§ Problem: Transcribe the entire listing, keeping each word as it is.

--- START ---

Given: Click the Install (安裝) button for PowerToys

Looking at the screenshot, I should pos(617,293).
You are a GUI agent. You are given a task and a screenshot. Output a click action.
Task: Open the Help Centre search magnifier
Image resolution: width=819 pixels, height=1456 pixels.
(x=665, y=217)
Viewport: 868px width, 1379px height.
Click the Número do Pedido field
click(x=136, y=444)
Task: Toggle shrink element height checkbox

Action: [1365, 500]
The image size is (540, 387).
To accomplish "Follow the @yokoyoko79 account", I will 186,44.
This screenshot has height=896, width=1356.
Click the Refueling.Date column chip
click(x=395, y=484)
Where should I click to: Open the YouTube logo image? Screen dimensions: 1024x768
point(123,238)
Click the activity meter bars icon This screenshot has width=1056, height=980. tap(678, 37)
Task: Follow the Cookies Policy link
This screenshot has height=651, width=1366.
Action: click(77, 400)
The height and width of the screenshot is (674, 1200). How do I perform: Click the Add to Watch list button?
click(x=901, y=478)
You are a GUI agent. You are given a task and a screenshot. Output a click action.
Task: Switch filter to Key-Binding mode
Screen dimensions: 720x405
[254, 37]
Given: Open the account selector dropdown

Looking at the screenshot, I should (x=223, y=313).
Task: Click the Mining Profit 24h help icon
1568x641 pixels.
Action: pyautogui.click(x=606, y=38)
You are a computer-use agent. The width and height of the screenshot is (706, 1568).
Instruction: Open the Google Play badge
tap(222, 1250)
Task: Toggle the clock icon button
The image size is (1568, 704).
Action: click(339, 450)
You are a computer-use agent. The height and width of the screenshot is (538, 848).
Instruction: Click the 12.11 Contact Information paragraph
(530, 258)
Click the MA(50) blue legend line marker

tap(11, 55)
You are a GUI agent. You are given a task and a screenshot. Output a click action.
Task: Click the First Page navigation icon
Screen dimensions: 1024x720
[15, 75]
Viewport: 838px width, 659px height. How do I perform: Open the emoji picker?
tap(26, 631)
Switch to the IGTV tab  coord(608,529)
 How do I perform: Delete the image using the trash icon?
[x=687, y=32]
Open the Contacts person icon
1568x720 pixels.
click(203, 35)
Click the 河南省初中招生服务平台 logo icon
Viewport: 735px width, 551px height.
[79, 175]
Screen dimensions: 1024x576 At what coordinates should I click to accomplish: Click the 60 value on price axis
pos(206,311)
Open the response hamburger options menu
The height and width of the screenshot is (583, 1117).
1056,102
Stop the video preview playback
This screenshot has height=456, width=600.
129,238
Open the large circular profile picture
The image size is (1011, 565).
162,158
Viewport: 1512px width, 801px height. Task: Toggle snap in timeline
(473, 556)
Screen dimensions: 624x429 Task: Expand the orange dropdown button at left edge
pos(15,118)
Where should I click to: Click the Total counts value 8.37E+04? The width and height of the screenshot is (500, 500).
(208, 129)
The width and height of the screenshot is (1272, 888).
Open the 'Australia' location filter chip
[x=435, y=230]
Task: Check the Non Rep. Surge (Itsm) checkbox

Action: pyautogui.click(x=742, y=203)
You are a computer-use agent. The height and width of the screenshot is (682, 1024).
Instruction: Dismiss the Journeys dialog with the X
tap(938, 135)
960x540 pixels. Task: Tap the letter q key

--- END ---

§ Output for this task:
Given: Click the Install (安裝) button for PowerToys

Looking at the screenshot, I should pos(617,293).
You are a GUI agent. You are given a task and a screenshot. Output a click action.
Task: Open the Help Centre search magnifier
Image resolution: width=819 pixels, height=1456 pixels.
(x=665, y=217)
Viewport: 868px width, 1379px height.
Click the Número do Pedido field
click(x=136, y=444)
Task: Toggle shrink element height checkbox

Action: [1365, 500]
The image size is (540, 387).
To accomplish "Follow the @yokoyoko79 account", I will 186,44.
This screenshot has height=896, width=1356.
Click the Refueling.Date column chip
click(x=395, y=484)
Where should I click to: Open the YouTube logo image? Screen dimensions: 1024x768
point(123,238)
Click the activity meter bars icon This screenshot has width=1056, height=980. tap(678, 37)
Task: Follow the Cookies Policy link
This screenshot has height=651, width=1366.
Action: click(77, 400)
The height and width of the screenshot is (674, 1200). How do I perform: Click the Add to Watch list button?
click(x=901, y=478)
You are a GUI agent. You are given a task and a screenshot. Output a click action.
Task: Switch filter to Key-Binding mode
Screen dimensions: 720x405
[254, 37]
Given: Open the account selector dropdown

Looking at the screenshot, I should (x=223, y=313).
Task: Click the Mining Profit 24h help icon
1568x641 pixels.
Action: pyautogui.click(x=606, y=38)
You are a computer-use agent. The width and height of the screenshot is (706, 1568).
Instruction: Open the Google Play badge
tap(222, 1250)
Task: Toggle the clock icon button
The image size is (1568, 704).
Action: click(339, 450)
You are a computer-use agent. The height and width of the screenshot is (538, 848).
Instruction: Click the 12.11 Contact Information paragraph
(530, 258)
Click the MA(50) blue legend line marker

tap(11, 55)
You are a GUI agent. You are given a task and a screenshot. Output a click action.
Task: Click the First Page navigation icon
Screen dimensions: 1024x720
[15, 75]
Viewport: 838px width, 659px height. How do I perform: Open the emoji picker?
tap(26, 631)
Switch to the IGTV tab  coord(608,529)
 How do I perform: Delete the image using the trash icon?
[x=687, y=32]
Open the Contacts person icon
1568x720 pixels.
click(203, 35)
Click the 河南省初中招生服务平台 logo icon
Viewport: 735px width, 551px height.
[79, 175]
Screen dimensions: 1024x576 At what coordinates should I click to accomplish: Click the 60 value on price axis
pos(206,311)
Open the response hamburger options menu
The height and width of the screenshot is (583, 1117).
1056,102
Stop the video preview playback
This screenshot has height=456, width=600.
129,238
Open the large circular profile picture
The image size is (1011, 565).
162,158
Viewport: 1512px width, 801px height. Task: Toggle snap in timeline
(473, 556)
Screen dimensions: 624x429 Task: Expand the orange dropdown button at left edge
pos(15,118)
Where should I click to: Click the Total counts value 8.37E+04? The width and height of the screenshot is (500, 500).
(208, 129)
The width and height of the screenshot is (1272, 888).
Open the 'Australia' location filter chip
[x=435, y=230]
Task: Check the Non Rep. Surge (Itsm) checkbox

Action: pyautogui.click(x=742, y=203)
You are a computer-use agent. The height and width of the screenshot is (682, 1024).
Instruction: Dismiss the Journeys dialog with the X
tap(938, 135)
960x540 pixels. Task: Tap the letter q key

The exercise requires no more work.